La sentieristica locale può diventare un’enorme risorsa per tutto il nostro territorio. Ma va avviato un piano di recupero complessivo degli antichi percorsi, attraverso una sinergia tra amministrazioni locali ed enti sovraordinati.
Dopo la proposta lanciata dall’architetto Luca Imberti nel numero scorso, ‘Piazza Levante’ ospita in questo numero il contributo da parte dello storico di tradizioni locali, Giorgio ‘Getto’ Viarengo.
di GIORGIO ‘GETTO’ VIARENGO *
L’articolo di Luca Imberti ha posto un tema che può rivelarsi cruciale per nuovi sviluppi, una rinascita economica capace di recuperare il nostro territorio, risorse che derivano da secoli di vita e cultura.
I sentieri e le viabilità antiche potrebbero diventare l’emergenza capace di caratterizzare un progetto, un obiettivo dei finanziamenti previsti dal Recovery Fund.
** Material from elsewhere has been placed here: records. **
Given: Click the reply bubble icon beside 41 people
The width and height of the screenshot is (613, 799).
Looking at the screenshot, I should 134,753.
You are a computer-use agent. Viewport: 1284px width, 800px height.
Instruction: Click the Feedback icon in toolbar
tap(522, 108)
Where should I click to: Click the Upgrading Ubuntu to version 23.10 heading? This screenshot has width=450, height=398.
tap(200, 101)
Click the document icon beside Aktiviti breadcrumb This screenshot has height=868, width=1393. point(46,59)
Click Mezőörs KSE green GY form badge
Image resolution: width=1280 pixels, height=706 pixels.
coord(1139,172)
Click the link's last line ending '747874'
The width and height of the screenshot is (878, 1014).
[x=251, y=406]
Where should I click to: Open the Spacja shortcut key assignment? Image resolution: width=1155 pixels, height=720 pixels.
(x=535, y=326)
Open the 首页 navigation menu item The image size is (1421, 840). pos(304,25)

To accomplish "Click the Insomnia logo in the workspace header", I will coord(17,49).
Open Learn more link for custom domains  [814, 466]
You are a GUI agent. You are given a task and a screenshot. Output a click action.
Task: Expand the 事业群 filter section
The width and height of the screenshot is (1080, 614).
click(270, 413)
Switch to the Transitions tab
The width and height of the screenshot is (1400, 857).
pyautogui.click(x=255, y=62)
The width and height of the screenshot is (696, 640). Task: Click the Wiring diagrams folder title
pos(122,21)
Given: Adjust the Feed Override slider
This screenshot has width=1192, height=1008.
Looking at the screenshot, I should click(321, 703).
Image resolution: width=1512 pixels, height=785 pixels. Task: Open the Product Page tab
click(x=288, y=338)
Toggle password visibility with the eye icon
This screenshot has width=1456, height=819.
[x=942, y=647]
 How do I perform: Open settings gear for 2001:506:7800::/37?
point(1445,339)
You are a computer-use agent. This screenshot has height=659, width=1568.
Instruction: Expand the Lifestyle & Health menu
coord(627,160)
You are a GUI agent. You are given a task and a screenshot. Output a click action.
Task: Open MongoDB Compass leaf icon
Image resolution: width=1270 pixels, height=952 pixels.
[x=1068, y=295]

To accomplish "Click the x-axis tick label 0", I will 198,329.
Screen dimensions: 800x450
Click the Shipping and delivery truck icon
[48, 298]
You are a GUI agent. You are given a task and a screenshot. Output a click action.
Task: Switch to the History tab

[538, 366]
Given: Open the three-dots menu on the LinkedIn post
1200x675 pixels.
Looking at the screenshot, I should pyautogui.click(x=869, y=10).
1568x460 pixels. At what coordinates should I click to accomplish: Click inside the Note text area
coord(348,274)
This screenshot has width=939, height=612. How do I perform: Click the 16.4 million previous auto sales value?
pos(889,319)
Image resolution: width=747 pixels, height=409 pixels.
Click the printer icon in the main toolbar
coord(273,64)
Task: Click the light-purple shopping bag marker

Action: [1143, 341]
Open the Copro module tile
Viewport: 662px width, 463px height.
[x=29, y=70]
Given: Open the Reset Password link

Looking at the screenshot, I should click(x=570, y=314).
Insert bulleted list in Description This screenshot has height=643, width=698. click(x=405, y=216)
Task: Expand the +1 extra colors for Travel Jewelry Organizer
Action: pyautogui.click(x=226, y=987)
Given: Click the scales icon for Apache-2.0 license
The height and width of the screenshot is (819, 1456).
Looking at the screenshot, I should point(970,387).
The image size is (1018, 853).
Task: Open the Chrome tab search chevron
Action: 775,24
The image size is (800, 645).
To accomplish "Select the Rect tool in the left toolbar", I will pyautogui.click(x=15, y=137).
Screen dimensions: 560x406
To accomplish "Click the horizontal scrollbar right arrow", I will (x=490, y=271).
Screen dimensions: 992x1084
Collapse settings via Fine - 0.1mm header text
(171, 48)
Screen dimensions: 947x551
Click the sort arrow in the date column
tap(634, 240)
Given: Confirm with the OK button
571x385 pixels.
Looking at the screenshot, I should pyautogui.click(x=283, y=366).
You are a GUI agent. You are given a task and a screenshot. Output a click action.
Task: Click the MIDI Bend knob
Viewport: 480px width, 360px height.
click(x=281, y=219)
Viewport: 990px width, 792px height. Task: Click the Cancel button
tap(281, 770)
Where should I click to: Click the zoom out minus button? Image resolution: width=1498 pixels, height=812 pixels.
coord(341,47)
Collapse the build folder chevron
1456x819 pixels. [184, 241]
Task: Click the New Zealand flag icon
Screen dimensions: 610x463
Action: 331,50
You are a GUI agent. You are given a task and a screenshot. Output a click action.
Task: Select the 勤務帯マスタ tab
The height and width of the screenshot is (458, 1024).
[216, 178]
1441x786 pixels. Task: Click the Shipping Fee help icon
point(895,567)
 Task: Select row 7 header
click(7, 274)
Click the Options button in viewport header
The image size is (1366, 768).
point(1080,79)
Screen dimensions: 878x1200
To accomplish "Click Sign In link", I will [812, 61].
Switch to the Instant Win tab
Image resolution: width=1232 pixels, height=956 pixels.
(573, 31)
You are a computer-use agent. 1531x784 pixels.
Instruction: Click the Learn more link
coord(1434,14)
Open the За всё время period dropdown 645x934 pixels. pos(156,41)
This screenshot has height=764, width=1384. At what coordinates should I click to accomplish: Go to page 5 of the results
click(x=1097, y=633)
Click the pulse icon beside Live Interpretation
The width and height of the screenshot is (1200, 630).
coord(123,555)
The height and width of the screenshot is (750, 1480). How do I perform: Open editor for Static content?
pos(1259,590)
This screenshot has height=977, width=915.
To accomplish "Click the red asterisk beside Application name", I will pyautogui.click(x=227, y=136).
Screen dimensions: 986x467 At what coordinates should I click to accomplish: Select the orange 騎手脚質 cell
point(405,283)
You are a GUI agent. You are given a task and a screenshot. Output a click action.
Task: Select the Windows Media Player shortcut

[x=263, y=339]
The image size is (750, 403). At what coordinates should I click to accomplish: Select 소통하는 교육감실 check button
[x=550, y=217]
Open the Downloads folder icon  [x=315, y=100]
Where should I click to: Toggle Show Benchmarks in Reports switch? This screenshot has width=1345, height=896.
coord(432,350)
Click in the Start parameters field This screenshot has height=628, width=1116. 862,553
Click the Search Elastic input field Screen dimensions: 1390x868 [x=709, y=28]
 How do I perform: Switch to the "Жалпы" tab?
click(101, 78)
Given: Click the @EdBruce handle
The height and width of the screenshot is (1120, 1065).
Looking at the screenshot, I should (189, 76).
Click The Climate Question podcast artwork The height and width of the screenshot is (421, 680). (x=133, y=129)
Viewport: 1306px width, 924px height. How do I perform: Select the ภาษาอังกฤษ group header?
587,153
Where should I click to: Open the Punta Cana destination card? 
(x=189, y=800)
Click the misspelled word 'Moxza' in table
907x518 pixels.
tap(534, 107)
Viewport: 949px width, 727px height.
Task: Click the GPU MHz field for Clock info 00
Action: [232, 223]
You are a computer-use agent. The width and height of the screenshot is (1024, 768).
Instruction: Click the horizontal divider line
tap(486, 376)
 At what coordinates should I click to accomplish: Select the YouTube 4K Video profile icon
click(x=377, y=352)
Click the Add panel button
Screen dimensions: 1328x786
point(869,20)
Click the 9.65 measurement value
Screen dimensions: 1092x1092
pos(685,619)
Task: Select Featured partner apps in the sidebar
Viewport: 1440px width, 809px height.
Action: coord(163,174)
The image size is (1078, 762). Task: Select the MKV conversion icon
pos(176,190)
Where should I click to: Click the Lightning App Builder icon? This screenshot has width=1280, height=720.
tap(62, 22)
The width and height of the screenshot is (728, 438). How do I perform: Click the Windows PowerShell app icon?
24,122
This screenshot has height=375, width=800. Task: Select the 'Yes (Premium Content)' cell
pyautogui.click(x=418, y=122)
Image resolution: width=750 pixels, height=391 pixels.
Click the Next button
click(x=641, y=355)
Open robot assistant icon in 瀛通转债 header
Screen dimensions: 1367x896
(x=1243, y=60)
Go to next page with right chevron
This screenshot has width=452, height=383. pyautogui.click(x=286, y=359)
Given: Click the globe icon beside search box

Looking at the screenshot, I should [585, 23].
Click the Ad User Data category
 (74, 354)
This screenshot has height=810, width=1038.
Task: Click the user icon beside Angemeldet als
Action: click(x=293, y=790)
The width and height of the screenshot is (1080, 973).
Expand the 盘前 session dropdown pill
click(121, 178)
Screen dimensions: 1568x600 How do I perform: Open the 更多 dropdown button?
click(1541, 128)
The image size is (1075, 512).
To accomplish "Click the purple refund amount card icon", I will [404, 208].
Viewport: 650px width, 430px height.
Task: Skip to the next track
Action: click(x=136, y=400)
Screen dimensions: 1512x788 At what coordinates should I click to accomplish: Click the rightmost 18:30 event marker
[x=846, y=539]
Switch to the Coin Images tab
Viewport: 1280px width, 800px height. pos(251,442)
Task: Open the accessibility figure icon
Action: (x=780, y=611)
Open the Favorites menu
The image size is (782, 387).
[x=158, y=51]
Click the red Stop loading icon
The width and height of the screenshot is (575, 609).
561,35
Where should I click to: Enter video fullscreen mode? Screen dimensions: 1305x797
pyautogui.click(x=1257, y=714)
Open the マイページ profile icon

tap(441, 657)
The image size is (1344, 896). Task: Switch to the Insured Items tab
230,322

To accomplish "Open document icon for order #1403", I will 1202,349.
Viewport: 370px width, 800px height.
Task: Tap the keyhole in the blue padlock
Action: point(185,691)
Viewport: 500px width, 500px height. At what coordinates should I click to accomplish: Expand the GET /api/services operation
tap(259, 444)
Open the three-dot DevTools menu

Oggi hanno acquisito nuovi nomi: Alta Via dei Monti Liguri, Via dell’Amore Cinque Terre, Sentiero delle Cinque Torri; in realtà si tratta di percorsi presenti da secoli, viabilità correnti, capaci di collegare le comunità sul territorio più ampio.
Ritroviamo questi sentieri proposti su lucidi e colorati dépliant, oppure su portali specializzati per il trekking, nuovamente proposti e capaci d’attirare un grande pubblico, consolidando una preziosa proposta culturale ed economica.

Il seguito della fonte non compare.